> [Word and item position data]:
>> BEGIN

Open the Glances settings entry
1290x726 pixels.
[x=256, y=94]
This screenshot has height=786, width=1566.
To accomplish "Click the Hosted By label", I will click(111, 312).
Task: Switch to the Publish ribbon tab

>> END

> [Set problem]:
Give every line of the listing above as a Markdown table with the columns "No." and "Entry", one row per line, skipping blank lines.

> [Written solution]:
| No. | Entry |
|---|---|
| 1 | Open the Glances settings entry |
| 2 | 1290x726 pixels. |
| 3 | [x=256, y=94] |
| 4 | This screenshot has height=786, width=1566. |
| 5 | To accomplish "Click the Hosted By label", I will click(111, 312). |
| 6 | Task: Switch to the Publish ribbon tab |